The entries below hold a line with "Click the AKs" and a line with "Image resolution: width=1120". Return those lines and all that lie between them, exactly and only.

──────────────────────────────

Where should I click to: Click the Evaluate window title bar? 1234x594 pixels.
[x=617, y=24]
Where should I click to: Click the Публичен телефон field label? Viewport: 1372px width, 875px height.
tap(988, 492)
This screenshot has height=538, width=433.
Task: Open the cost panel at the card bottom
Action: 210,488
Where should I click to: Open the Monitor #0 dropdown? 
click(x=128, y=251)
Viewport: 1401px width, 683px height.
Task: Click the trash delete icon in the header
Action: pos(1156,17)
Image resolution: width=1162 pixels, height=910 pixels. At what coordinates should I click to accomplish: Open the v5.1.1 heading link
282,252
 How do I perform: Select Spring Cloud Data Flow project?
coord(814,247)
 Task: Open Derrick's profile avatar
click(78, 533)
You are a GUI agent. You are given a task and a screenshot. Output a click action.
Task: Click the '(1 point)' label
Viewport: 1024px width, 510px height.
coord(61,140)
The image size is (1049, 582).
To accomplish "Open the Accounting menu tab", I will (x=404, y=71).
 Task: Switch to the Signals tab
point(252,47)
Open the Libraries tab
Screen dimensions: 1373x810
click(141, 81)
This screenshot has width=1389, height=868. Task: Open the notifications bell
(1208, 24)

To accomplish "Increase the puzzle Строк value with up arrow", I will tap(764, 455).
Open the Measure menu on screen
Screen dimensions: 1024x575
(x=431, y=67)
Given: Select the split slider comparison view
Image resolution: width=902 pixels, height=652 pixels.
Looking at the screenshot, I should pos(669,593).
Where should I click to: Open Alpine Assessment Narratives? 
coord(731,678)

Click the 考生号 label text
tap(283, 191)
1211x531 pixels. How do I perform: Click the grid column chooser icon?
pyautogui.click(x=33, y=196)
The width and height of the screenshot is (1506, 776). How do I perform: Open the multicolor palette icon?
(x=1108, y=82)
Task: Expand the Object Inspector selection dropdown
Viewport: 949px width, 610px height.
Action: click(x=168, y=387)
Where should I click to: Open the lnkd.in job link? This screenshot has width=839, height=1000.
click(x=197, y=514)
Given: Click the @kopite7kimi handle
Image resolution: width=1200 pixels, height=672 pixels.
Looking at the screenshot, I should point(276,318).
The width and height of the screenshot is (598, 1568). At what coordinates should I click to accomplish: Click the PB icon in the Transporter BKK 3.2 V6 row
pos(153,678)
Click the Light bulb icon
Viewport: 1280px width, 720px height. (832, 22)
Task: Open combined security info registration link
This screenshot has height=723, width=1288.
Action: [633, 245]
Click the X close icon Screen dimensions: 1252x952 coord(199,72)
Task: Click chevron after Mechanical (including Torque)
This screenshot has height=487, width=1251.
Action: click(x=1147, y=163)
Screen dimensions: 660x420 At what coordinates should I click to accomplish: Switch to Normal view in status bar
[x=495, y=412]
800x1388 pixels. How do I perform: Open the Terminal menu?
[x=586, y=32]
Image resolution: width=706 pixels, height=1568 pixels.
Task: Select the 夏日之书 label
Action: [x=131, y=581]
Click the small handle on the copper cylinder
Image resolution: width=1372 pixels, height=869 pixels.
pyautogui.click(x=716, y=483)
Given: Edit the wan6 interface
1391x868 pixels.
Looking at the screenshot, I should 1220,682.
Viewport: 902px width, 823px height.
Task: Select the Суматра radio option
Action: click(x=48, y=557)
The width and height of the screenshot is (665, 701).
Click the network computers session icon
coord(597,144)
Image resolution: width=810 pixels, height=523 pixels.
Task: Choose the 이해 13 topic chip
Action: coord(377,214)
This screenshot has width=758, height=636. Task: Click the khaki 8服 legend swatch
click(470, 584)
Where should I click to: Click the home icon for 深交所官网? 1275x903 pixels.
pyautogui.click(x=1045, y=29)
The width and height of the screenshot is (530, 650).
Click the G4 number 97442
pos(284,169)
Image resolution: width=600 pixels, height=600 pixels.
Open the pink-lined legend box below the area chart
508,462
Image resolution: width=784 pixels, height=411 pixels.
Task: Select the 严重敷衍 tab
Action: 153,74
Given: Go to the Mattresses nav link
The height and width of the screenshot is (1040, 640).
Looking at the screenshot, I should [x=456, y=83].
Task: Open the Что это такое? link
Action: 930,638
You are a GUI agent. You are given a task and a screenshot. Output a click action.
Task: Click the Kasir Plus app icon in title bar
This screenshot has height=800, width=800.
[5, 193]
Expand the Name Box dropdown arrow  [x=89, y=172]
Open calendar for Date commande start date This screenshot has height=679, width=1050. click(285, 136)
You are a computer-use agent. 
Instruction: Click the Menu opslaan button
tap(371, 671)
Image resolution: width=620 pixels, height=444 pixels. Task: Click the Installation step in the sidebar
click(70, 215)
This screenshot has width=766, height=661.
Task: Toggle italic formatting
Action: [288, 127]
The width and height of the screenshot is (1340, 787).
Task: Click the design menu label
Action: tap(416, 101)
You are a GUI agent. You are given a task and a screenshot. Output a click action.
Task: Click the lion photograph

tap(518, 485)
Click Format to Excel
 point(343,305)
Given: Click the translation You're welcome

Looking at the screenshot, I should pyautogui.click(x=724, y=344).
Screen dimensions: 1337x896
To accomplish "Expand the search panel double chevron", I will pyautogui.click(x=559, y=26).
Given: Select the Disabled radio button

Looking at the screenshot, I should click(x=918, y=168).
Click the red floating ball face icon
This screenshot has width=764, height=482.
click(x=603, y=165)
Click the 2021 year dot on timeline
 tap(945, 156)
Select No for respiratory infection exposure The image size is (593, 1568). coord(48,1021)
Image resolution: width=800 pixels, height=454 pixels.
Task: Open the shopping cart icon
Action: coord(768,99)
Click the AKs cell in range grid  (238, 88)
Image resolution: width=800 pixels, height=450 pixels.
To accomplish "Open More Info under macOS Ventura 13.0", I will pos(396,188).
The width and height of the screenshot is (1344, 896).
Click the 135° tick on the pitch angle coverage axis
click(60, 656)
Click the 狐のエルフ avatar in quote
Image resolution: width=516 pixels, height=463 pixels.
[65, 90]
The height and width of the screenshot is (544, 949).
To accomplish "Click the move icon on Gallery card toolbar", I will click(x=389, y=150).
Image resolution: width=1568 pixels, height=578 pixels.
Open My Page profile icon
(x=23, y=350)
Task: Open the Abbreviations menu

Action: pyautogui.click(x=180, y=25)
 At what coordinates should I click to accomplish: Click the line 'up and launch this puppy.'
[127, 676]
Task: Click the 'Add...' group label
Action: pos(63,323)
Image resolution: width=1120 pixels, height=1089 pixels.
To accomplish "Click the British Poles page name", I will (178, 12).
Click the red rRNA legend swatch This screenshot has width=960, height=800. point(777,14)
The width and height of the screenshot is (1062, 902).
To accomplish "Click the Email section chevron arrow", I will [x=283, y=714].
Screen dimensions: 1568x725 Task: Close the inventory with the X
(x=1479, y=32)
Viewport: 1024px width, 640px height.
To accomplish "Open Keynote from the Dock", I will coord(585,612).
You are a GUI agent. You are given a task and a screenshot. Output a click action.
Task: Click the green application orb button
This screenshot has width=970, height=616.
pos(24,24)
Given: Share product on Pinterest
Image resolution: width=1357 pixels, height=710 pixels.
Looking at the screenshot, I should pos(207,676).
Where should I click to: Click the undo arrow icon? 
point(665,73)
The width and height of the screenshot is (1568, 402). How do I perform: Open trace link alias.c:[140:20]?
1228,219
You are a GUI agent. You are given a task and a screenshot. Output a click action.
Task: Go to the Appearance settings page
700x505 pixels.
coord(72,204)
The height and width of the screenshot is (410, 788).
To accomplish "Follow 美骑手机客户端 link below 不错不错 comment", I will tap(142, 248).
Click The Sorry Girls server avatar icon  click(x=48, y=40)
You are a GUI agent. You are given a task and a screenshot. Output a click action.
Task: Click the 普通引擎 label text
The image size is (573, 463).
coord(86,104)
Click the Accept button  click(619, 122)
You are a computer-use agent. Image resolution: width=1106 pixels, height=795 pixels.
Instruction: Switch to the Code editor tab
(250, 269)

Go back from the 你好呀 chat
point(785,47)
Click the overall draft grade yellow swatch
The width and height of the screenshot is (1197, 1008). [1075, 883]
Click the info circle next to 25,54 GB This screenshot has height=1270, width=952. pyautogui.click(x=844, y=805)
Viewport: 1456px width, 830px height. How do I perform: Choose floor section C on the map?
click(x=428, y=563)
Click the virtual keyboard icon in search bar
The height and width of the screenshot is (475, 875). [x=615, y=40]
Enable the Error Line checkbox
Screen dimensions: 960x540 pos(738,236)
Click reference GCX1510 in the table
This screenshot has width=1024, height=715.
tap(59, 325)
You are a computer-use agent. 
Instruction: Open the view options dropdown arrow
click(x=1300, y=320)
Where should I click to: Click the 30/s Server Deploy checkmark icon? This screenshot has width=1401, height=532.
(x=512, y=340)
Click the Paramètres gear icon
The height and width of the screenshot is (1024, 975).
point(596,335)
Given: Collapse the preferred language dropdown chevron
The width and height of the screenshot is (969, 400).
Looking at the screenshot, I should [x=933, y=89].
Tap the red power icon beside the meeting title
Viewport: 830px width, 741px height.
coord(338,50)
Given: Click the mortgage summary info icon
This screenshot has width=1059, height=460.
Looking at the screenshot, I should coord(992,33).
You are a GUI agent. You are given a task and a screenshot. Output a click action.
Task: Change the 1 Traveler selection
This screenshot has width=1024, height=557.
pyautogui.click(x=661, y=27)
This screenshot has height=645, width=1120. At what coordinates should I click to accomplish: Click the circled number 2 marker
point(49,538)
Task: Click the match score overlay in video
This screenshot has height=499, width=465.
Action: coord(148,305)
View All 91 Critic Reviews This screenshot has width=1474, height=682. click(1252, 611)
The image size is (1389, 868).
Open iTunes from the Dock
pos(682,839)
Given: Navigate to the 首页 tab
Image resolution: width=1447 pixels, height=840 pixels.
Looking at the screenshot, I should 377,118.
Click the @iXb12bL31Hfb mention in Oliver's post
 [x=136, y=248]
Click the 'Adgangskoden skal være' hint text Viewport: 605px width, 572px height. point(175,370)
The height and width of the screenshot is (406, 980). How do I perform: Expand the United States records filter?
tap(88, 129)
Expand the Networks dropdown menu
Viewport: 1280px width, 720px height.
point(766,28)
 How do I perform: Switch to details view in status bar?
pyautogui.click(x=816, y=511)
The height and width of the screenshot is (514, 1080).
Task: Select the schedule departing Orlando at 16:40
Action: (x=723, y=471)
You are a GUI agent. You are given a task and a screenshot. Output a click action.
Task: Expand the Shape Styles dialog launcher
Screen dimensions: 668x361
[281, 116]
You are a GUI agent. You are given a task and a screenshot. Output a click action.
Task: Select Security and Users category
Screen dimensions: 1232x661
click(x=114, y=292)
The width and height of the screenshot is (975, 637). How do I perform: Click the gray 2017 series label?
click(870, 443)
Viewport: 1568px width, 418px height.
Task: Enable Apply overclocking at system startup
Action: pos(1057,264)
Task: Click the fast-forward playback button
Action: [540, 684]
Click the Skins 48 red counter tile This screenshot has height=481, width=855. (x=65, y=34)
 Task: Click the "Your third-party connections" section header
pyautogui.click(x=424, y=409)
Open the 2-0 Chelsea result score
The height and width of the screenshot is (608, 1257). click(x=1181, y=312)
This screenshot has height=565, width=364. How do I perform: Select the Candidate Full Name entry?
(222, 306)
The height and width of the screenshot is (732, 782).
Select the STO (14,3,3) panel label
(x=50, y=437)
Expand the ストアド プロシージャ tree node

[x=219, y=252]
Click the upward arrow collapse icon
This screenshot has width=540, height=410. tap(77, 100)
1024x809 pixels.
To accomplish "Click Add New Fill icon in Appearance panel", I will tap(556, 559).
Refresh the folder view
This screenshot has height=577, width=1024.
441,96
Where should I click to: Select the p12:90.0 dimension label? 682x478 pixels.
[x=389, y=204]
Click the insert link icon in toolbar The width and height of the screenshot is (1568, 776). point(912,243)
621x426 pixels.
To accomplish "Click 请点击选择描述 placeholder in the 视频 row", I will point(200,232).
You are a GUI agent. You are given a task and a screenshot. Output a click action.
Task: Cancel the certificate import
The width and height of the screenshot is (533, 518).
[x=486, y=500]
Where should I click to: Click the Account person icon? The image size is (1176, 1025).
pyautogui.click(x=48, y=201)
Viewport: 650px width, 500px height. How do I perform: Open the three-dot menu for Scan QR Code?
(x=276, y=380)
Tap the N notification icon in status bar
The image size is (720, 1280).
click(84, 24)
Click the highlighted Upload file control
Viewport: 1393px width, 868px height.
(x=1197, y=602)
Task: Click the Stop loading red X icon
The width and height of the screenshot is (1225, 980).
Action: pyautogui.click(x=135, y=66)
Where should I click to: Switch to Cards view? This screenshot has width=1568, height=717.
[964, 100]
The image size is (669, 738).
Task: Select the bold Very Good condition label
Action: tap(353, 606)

──────────────────────────────

▶ _FINAL ANSWER_:
Click the AKs cell in range grid  (238, 88)
Image resolution: width=800 pixels, height=450 pixels.
To accomplish "Open More Info under macOS Ventura 13.0", I will pos(396,188).
The width and height of the screenshot is (1344, 896).
Click the 135° tick on the pitch angle coverage axis
click(60, 656)
Click the 狐のエルフ avatar in quote
Image resolution: width=516 pixels, height=463 pixels.
[65, 90]
The height and width of the screenshot is (544, 949).
To accomplish "Click the move icon on Gallery card toolbar", I will click(x=389, y=150).
Image resolution: width=1568 pixels, height=578 pixels.
Open My Page profile icon
(x=23, y=350)
Task: Open the Abbreviations menu

Action: pyautogui.click(x=180, y=25)
 At what coordinates should I click to accomplish: Click the line 'up and launch this puppy.'
[127, 676]
Task: Click the 'Add...' group label
Action: pos(63,323)
Image resolution: width=1120 pixels, height=1089 pixels.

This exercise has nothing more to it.